The secret life of teeth: Evo-devo models of tooth development
Across the world of mammals, teeth come in all sorts of shapes and sizes. Their particular size and shape are the process of millions of years of evolutionary fine-tuning to produce teeth that can effectively break down the foods in an animal’s diet. As a result, mammals that are closely related and have a similar menu tend to have teeth that look fairly similar. New Arizona State University research suggests, however, that these similarities may only be “skin deep.”
The teeth at the back of our mouths — the molars — have a series of bumps, ridges and grooves across the chewing surface. This complex dental landscape is the product of the spatial arrangement of cusps, which are conical surface projections that crush food before swallowing. How many cusps there are, how they are positioned and what size and shape they take together determine a molar's overall form or configuration.
Over the course of hominin (modern humans and their fossil ancestors) evolution, molars have changed markedly in their configuration, with some groups developing larger cusps and others evolving molars with a battery of smaller extra cusps.
Charting these changes has yielded powerful insights into our understanding of modern human population history.

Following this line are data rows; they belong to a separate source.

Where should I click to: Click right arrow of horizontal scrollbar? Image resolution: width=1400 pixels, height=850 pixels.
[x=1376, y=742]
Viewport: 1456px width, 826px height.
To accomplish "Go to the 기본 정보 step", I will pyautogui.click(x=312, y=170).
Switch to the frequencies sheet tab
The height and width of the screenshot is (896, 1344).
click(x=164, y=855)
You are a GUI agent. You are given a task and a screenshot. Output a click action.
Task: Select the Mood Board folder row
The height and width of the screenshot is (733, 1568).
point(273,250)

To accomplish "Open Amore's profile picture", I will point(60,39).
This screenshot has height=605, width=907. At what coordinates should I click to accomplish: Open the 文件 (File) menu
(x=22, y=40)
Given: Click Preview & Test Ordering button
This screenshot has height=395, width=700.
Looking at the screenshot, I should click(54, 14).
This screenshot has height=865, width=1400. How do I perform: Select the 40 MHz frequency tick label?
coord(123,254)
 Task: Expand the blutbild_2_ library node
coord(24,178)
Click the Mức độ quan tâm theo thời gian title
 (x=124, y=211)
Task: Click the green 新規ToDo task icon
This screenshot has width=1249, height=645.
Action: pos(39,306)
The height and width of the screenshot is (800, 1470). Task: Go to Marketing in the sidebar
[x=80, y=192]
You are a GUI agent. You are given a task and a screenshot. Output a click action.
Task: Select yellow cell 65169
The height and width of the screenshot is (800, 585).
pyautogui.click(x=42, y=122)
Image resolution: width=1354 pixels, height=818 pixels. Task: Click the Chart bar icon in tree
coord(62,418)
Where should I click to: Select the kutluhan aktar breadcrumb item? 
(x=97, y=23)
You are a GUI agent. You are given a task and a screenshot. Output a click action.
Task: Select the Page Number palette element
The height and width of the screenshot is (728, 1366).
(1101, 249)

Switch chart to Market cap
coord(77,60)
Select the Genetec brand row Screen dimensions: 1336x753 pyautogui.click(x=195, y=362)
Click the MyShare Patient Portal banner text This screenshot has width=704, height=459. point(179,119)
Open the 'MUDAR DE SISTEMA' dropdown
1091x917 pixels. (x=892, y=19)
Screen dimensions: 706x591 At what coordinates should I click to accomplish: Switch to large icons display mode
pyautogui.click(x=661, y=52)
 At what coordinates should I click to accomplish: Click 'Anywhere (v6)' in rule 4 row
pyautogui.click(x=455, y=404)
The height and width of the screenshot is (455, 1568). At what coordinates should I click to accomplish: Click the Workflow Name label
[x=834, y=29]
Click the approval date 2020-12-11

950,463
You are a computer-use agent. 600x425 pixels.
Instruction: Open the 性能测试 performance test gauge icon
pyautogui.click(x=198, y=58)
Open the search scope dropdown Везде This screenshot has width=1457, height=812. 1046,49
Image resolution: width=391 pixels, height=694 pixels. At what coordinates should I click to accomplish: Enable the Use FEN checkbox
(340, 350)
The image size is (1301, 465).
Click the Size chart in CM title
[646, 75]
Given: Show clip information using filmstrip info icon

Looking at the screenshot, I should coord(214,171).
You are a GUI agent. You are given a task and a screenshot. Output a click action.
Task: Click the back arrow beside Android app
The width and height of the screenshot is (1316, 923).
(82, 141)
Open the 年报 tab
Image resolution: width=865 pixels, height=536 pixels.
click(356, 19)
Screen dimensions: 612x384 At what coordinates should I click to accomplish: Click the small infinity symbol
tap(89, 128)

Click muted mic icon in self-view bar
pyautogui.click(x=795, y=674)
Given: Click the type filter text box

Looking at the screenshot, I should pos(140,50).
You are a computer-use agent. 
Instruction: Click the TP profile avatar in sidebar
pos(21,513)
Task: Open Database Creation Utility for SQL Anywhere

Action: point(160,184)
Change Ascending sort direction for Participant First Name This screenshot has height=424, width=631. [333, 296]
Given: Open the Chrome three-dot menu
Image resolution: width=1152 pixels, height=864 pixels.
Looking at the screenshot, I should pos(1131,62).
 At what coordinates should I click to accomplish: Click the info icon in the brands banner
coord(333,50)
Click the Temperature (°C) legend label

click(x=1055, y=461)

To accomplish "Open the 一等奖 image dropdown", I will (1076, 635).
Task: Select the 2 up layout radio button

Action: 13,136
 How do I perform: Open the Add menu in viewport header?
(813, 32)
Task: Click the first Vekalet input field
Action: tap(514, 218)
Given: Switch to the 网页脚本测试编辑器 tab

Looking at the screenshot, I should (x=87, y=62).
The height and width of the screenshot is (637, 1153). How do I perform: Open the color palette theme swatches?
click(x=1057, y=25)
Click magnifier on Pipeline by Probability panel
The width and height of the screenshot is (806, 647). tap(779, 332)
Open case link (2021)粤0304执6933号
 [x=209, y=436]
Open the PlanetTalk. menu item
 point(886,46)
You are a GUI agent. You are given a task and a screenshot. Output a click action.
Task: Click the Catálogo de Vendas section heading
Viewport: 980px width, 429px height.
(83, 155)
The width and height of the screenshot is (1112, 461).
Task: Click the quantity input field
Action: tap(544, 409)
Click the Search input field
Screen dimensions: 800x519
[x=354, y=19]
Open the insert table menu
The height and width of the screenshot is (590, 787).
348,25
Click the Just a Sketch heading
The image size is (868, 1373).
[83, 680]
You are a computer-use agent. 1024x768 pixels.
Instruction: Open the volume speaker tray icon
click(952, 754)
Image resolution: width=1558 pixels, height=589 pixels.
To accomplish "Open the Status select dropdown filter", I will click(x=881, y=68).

It has even allowed us to identify new fossil hominin species, sometimes from just fragmentary tooth remains, and to reconstruct which species is more closely related to whom. Exactly how some populations of modern humans, and some fossil hominin species, evolved complex molars with many cusps of varying sizes, while others evolved more simplified molar configurations, however, is unknown.
In a study published this week in Science Advances, an international team of researchers led by ASU’s Institute of Human Origins and School of Human Evolution and Social Change found that a simple, straightforward developmental rule — the “patterning cascade” — is powerful enough to explain the massive variability in molar crown configuration over the past 15 million years of ape and human evolution.
“Instead of invoking large, complicated scenarios to explain the major shifts in molar evolution during the course of hominin origins, we found that simple adjustments and alterations to this one developmental rule can account for most of those changes,” said Alejandra Ortiz, a postdoctoral researcher with the Institute of Human Origins (IHO) and lead author of the study.
In the past decade, researchers’ understanding of molar cusp development has increased a hundredfold. They now know that the formation of these cusps is governed by a molecular process that starts at an early embryonic stage. Based on experimental work on mice, the patterning cascade model predicts that molar configuration is primarily determined by the spatial and temporal distribution of a set of signaling cells.
Clumps of signaling cells (and their resultant cusps) that develop earlier strongly influence the expression of cusps that develop later. This cascading effect can result in either favoring an increase in the size and number of additional cusps or constraining their development to produce smaller, fewer cusps. Whether this sort of simple developmental ratchet phenomenon could explain the vast array of molar configurations present across ape and human ancestry was unknown.
Using state-of-the-art microcomputed tomography and digital imaging technology applied to hundreds of fossil and recent molars, Ortiz and her colleagues created virtual maps of the dental landscape of developing teeth to chart the precise location of embryonic signaling cells from which molar cusps develop. To the research team’s great surprise, the predictions of the model held up, not just for modern humans, but for over 17 ape and hominin species spread out across millions of years of higher primate evolution and diversification.
“Not only does the model work for explaining differences in basic molar design, but it is also powerful enough to accurately predict the range of variants in size, shape and additional cusp presence, from the most subtle to the most extreme, for most apes, fossil hominins and modern humans,” Ortiz said.
These results fit with a growing body of work within evolutionary developmental biology that says very simple, straightforward developmental rules are responsible for the generation of the myriad complexity of dental features found within mammalian teeth.
“The most exciting result was how well our results fit with an emerging view that evolution of complex anatomy proceeds by small, subtle tweaks to the underlying developmental toolkit rather than by major leaps,” said Gary Schwartz, a study coauthor, paleoanthropologist with IHO and associate professor with the School of Human Evolution and Social Change.
This new study is in line with the view that simple, subtle alterations in the ways genes code for complex features can result in the vast array of different dental configurations that we see across hominins and our ape cousins. It is part of a shift in our understanding of how natural selection can readily and rapidly generate novel anatomy suited to a particular function.
“That all of this precise, detailed information is contained deep within teeth,” continued Schwartz, “even teeth from our long-extinct fossil relatives, is simply remarkable.”
“Our research, demonstrating that a single developmental rule can explain the countless variation we observe across mammals, also means we must be careful about inferring relationships of extinct species based on shared form,” said Shara Bailey, a coauthor and paleoanthropologist at New York University. “It is becoming clearer that similarities in tooth form may not necessarily indicate recent shared ancestry,” added Bailey, who, in 2002, was the first doctoral graduate to be affiliated with IHO.